Bells defined community. Outside the sound of the bell lay wilderness and danger.
They called people to church, and slaves from the field. The time-keeping function of bells was crucial in the day-to-day running of a Southern plantation – as were the sounds of chains and spirituals and, of course, the whip.
And eventually, bells made molten became the cannons of war.
Sounds, Smith says, “can be a seduction into a past that’s not ‘re-creatable’ ” by merely re-enacting it. All of sensory history – the examination of sound, feel, odor, taste, color – “is a wonderful thing because it helps texture the past” and forces historians to write and present their findings in a more engaging way, to show how people acted toward one another.
Smith, author of The Smell of Battle, the Taste of Siege: A Sensory History of the Civil War, is a researcher and teacher who uses all of his senses to explain the world and its events to his students. He isn’t sure he’s a better historian because he focuses on all five senses, but he knows he’s a busier one. The Smell of Battle alone took him more than 10 years to research and to write.
Beware, Smith cautions, the mountebank: the re-enactor who claims he can recreate history in our “highly deodorized age,” the one who claims he can easily unveil sensory history. How could anyone recreate the “rank and fetid” stench following the Battle of Gettysburg, for example? Or the absolute silence of a slave trying to escape?
To full engage one’s senses in the understanding of history, even the figurative removal of the velvet rope isn’t enough, Smith says. Just touching something a few times won’t take you back through the decades.
So how does one teach history by using the senses?
“Part of the trick, for me, is to integrate the sensory into lectures,” Smith says – “to show how the senses help us better understand some of the … largest questions in U.S. history” – questions till now described mostly by bystanders and participants focusing on what they had seen.
“It’s not to devalue sight. It’s trying to restore the other senses in context” – by reading historical texts “with an eye to the ear.”
He introduces primary texts, say photographed pages of a slave-master’s journal or
manifests. How many mirrors did the man own? How many guns? What portion of his spending
was committed to the keeping of slaves? What do the answers to these questions say
about the relationships among the people on a plantation – primarily, master and slave?
Why are you at USC?
“I came (to USC) because I specialized in Southern history … and slavery,” Smith says, so what better place to immerse himself in the period that fascinates him? South Carolina boasts a bounty of handwritten documents that give life to the slave-holding period, among them slaveholders’ journals and manifests. And it’s rich in people who prize their personal histories.

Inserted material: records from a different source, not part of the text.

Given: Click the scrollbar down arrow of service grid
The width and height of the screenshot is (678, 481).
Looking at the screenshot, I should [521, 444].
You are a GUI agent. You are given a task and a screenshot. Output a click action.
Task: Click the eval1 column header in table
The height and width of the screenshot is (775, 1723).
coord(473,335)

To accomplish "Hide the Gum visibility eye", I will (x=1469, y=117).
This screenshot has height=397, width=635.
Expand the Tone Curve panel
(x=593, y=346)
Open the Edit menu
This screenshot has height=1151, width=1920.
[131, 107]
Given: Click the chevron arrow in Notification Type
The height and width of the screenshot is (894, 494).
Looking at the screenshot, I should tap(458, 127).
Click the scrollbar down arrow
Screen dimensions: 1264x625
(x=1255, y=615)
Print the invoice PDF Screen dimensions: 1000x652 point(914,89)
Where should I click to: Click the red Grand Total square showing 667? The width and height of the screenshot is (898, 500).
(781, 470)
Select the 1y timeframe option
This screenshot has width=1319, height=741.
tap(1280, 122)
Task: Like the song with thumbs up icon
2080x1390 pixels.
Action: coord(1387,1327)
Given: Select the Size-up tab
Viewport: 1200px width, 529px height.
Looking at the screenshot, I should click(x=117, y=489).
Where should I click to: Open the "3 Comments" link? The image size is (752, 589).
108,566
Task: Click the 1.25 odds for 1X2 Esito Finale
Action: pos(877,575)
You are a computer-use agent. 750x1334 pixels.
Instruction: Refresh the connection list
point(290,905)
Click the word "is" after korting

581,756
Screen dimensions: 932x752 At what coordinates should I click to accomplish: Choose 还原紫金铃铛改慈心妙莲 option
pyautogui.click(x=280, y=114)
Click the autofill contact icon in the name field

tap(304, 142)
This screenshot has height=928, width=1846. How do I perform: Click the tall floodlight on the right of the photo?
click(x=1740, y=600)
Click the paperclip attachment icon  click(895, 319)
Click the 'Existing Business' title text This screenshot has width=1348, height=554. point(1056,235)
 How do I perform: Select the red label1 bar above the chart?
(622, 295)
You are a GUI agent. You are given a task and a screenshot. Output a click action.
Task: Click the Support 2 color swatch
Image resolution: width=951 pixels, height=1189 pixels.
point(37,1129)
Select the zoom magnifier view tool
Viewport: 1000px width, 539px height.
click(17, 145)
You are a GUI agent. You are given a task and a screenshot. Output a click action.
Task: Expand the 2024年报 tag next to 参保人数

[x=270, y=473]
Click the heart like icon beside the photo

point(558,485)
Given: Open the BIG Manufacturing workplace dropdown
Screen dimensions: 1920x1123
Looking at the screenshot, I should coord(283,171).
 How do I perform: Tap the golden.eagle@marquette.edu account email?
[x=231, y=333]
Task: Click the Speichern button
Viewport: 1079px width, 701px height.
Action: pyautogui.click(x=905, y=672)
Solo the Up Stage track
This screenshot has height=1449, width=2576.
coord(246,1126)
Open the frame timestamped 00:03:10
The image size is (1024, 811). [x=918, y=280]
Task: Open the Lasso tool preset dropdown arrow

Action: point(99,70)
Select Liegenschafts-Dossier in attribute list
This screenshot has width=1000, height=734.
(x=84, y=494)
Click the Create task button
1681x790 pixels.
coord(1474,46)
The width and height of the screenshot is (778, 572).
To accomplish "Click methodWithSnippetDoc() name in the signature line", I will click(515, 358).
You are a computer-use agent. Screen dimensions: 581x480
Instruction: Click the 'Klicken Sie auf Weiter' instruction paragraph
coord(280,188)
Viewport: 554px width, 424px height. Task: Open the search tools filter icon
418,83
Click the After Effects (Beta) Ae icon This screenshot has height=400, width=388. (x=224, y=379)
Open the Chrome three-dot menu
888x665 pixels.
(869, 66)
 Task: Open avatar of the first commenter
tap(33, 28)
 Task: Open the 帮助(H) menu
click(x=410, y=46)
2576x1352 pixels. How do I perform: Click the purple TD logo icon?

“People know a lot about their Southern history background,” Smith says, “and it’s always interesting to talk to them, so it just made sense to be here and not anywhere else.”
Why do you teach?
Smith enjoys teaching the introductory U.S. history class to show students how fascinating history can be. Often, they “pop up again” in non-required classes. That’s when he knows he has snared them.
He favors the Civil War – it’s not only his field, he says, but his habit -- because he “doesn’t have a dog in this fight.” He’s British, so students are inclined to believe he won’t color the history either butternut or blue, and better respect what they learn.
Smith especially loves exposing his students to the documents available in archives on campus and off, what Smith calls “history in the raw.”
As a historian, Smith looks forward as well as backward – to the history being made now. History not only will remain relevant, it will become more accessible on the Internet. These days, Smith says, “there are very few (historical) sources that don’t contain some sensory evidence.”